What the Click Was Holding Together

The Xerox Star designers wanted users to feel they were operating directly on data, not through an intermediary. The earliest HTML form spec described fields "edited by the user," submitted when "the user indicates submission." The human was load-bearing. Operator and silent guarantor at once, ensuring that four distinct assertions landed together: I'm here. I see what I'm about to do. I have the authority to do it. I mean to do it now.

Nobody needed to name those components separately, because nobody needed to separate them. The person in the chair held them together.

So the click became an integration surface. An accident of proximity, nothing more. Audit logs could record "user did X" without distinguishing who authorized it from who performed it, because those were the same body. Session tokens could stand in for identity because the session implied continuous human presence. Approval workflows could compress a complex organizational decision into a single button, because the approver was assumed to have read the screen, understood the context, and chosen to proceed. The click was shorthand that worked because everyone involved shared the same unstated grammar.

This is what compression looks like when it's working. You forget the components exist.

When software tries to reproduce the gesture, the seams show immediately. The W3C WebDriver spec defines a click as: scroll the element into view, hit-test its center point against the paint order, confirm nothing obscures it, verify it can receive events, then dispatch. Playwright adds its own preconditions: the element must be visible, stable, enabled. A finger just lands. The infrastructure to simulate that landing without a finger is, itself, a small catalog of everything the finger was quietly providing.
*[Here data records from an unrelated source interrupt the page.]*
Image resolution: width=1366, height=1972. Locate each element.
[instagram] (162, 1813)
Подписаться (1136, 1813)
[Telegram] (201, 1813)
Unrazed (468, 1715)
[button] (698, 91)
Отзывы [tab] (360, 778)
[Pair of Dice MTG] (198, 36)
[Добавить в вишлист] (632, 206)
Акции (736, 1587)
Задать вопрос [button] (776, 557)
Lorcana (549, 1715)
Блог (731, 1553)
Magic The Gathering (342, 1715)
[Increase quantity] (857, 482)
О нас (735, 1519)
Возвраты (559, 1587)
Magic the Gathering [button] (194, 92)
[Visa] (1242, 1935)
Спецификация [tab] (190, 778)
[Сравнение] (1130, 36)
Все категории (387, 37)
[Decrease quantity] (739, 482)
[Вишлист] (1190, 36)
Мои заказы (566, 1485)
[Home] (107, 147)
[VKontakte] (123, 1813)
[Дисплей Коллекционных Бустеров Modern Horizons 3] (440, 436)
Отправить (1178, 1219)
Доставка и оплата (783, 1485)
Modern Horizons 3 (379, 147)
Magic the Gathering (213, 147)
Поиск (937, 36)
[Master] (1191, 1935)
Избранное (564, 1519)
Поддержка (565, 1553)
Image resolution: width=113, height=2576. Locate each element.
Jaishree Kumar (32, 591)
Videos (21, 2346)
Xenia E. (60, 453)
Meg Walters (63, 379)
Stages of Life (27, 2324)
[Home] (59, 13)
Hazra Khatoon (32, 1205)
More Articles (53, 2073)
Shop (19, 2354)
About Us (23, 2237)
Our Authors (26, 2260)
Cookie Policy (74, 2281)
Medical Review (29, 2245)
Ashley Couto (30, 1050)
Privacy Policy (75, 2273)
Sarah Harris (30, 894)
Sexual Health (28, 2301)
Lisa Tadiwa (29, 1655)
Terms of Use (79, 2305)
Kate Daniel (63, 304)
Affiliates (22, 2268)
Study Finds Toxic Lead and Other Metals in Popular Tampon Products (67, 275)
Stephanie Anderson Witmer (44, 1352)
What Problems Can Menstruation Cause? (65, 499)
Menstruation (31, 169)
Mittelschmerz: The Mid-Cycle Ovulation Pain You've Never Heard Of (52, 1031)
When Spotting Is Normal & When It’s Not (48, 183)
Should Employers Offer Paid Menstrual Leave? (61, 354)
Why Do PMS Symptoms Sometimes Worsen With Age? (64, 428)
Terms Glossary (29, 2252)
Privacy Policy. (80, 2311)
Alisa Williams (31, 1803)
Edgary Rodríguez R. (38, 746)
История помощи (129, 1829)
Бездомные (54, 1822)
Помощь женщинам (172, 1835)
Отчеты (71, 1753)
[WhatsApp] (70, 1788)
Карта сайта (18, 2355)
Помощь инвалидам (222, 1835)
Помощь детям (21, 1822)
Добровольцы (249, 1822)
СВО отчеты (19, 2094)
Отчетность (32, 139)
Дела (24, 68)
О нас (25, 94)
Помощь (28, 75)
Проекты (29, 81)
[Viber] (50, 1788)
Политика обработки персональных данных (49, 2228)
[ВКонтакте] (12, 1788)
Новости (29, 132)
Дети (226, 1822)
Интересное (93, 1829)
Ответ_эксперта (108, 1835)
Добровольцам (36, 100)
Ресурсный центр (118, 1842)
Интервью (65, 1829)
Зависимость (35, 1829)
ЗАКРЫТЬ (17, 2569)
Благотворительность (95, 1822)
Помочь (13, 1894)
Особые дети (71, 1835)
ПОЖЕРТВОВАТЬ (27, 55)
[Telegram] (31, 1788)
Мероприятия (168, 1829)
And still, even after all those checks succeed, the gesture arrives intact while the meaning doesn't. A browser agent can locate an element and click its center point with geometric precision. It has timing. It may have authorization. But its intent is borrowed from somewhere upstream, carried through a chain of delegation that the receiving system has no way to inspect.

The systems surrounding the click have no vocabulary for the separated components. An audit log entry that says "the approve button was clicked at 2:47 PM" used to be a complete sentence. It now reads more like a sentence missing its subject and most of its context. Token standards already have delegation claims that can distinguish who requested an action from who performed it. Most web systems don't speak that language yet. They still assume the click is self-interpreting.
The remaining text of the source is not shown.